Products & Services Industries Academia Support User Community Company

Learn more about Statistics Toolbox   

kruskalwallis - Kruskal-Wallis test

Syntax

p = kruskalwallis(X)
p = kruskalwallis(X,group)
p = kruskalwallis(X,group,displayopt)
[p,table] = kruskalwallis(...)
[p,table,stats] = kruskalwallis(...)

Description

p = kruskalwallis(X) performs a Kruskal-Wallis test to compare samples from two or more groups. Each column of the m-by-n matrix X represents an independent sample containing m mutually independent observations. The function compares the medians of the samples in X, and returns the p-value for the null hypothesis that all samples are drawn from the same population (or equivalently, from different populations with the same distribution). Note that the Kruskal-Wallis test is a nonparametric version of the classical one-way ANOVA, and an extension of the Wilcoxon rank sum test to more than two groups.

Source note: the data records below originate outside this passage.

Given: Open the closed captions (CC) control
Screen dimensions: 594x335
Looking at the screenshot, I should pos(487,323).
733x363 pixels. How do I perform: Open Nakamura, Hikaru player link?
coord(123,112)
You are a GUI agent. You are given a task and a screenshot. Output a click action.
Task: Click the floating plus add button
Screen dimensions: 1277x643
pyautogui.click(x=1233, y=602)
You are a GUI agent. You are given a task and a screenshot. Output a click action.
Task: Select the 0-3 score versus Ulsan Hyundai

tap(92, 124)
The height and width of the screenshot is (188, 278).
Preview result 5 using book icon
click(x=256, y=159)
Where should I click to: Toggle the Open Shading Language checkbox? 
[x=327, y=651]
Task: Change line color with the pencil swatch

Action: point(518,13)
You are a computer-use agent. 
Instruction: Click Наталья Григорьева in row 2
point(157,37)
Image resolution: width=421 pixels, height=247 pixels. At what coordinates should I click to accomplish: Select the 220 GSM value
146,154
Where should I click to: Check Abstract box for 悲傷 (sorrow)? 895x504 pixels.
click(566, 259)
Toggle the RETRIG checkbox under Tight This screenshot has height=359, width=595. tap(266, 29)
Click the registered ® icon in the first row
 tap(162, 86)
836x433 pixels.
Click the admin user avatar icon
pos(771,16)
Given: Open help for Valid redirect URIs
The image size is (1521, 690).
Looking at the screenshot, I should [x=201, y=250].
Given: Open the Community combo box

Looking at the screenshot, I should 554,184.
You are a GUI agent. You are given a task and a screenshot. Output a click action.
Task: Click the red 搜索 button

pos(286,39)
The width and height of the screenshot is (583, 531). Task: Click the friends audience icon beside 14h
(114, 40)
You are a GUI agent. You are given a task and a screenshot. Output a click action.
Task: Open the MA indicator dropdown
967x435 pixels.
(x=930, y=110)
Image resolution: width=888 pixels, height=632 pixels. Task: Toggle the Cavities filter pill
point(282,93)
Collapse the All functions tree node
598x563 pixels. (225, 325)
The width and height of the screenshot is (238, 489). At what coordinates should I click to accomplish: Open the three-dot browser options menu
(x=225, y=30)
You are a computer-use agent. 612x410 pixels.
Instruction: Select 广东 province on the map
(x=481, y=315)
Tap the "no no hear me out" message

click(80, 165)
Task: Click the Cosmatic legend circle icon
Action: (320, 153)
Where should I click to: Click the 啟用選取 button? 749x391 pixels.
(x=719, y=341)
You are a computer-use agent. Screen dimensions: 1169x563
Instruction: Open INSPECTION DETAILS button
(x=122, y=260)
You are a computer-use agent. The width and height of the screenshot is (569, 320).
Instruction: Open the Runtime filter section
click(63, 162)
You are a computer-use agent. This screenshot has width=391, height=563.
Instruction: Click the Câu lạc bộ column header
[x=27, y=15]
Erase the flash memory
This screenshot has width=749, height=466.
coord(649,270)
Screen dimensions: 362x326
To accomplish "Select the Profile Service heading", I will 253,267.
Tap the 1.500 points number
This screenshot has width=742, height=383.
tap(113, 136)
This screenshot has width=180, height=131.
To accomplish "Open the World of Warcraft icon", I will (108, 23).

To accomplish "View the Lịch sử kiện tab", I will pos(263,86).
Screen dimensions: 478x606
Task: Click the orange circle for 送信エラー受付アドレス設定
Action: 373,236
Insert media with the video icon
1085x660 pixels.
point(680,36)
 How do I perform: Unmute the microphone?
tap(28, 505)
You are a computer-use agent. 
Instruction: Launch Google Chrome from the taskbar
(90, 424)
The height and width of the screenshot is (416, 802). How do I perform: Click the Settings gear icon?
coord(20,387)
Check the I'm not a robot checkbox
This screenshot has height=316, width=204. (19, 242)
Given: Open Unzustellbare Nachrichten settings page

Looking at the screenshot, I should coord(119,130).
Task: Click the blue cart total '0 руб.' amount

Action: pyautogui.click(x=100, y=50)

If the p-value is near zero, this casts doubt on the null hypothesis and suggests that at least one sample median is significantly different from the others. The choice of a critical p-value to determine whether the result is judged statistically significant is left to the researcher. It is common to declare a result significant if the p-value is less than 0.05 or 0.01.

The kruskalwallis function displays two figures. The first figure is a standard ANOVA table, calculated using the ranks of the data rather than their numeric values. Ranks are found by ordering the data from smallest to largest across all groups, and taking the numeric index of this ordering. The rank for a tied observation is equal to the average rank of all observations tied with it. For example, the following table shows the ranks for a small sample.

X value

1.4

2.7

1.6

1.6

3.3

0.9

1.1

Rank

3

6

4.5

4.5

7

1

2

The entries in the ANOVA table are the usual sums of squares, degrees of freedom, and other quantities calculated on the ranks. The usual F statistic is replaced by a chi-square statistic. The p-value measures the significance of the chi-square statistic.

The second figure displays box plots of each column of X (not the ranks of X).

p = kruskalwallis(X,group) uses the values in group (a character array or cell array) as labels for the box plot of the samples in X, when X is a matrix. Each row of group contains the label for the data in the corresponding column of X, so group must have length equal to the number of columns in X. (See Grouped Data.)

When X is a vector, kruskalwallis performs a Kruskal-Wallis test on the samples contained in X, as indexed by input group (a categorical variable, vector, character array, or cell array). Each element in group identifies the group (i.e., sample) to which the corresponding element in vector X belongs, so group must have the same length as X. The labels contained in group are also used to annotate the box plot.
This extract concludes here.